- **EXCERPTED PASSAGE**

··········

Five graduates from St. George’s University School of Veterinary Medicine (SGUSVM), in the Caribbean island of Grenada, have passed the Statutory Membership Examination of the UK’s Royal College of Veterinary Surgeons (RCVS).
SGUSVM graduates have traditionally demonstrated impressive pass rates on this rigorous exam, but this year’s 100 percent pass rate by SGU students –compared with the 44 percent pass rate for candidates overall– is an exceptional result for SGU students, and only the second time it has been achieved in the school’s history.
In order to practice veterinary surgery in the UK, all graduates with foreign or Commonwealth qualifications must pass the RCVS examination. The exam consists of two days of written papers, followed by clinical, oral, and practical exams at a UK veterinary medical school. Thirty-five St. George’s graduates have passed into the RCVS since the School’s inception in 1999.
The RCVS sets no quota for this Statutory Membership Examination, meaning those who meet the standards will pass, regardless of the number of candidates sitting the exam.

··········

- **DATASET EXCERPTS**
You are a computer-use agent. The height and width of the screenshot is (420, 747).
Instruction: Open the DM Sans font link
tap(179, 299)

··········

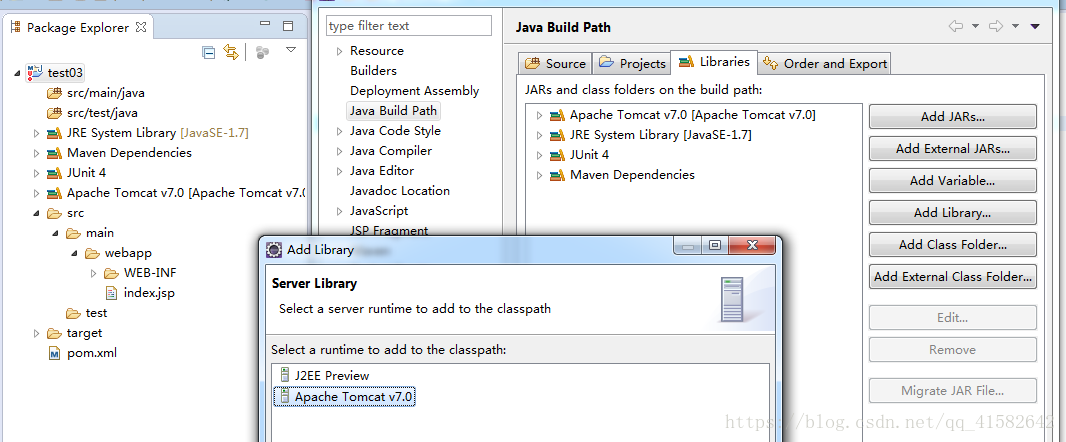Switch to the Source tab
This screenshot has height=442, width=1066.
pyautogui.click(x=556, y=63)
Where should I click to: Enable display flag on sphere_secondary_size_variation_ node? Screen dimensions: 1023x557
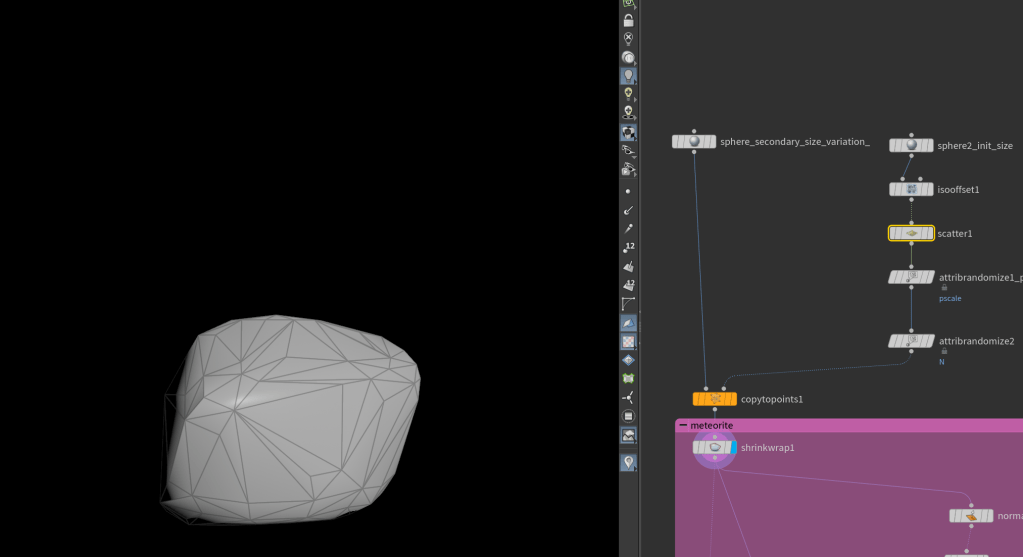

··········

- **WORK TASK**
Continue the passage about the St. George's University veterinary graduates and the RCVS exam, starting after its last sentence.

- **ANSWER AREA**
Austin Kirwan, St. George’s Associate Dean of UK and Ireland Clinical Affairs stated, “St. George’s School of Veterinary Medicine once again produces an excellent set of results with a 100 percent pass rate for the Royal College of Veterinary Surgeons Statutory Membership Examination for those SGU students who sat the examination. This is a credit to the school in the quality of education it provides, but also an indication of the caliber of person SGU attracts in its student cohort – outstanding success abounds by thinking beyond.”
Presenting the graduates with a membership certificate at the Ceremony of Admissions at Belgravia House in London, RCVS President Dr. Jerry Davies said, “I was delighted to welcome so many of this year’s successful candidates to the College. Whether newly graduated or long qualified elsewhere, all of those registering today have succeeded in meeting the educational and professional requirements that enable them to call themselves veterinary surgeons and to practise in the UK.”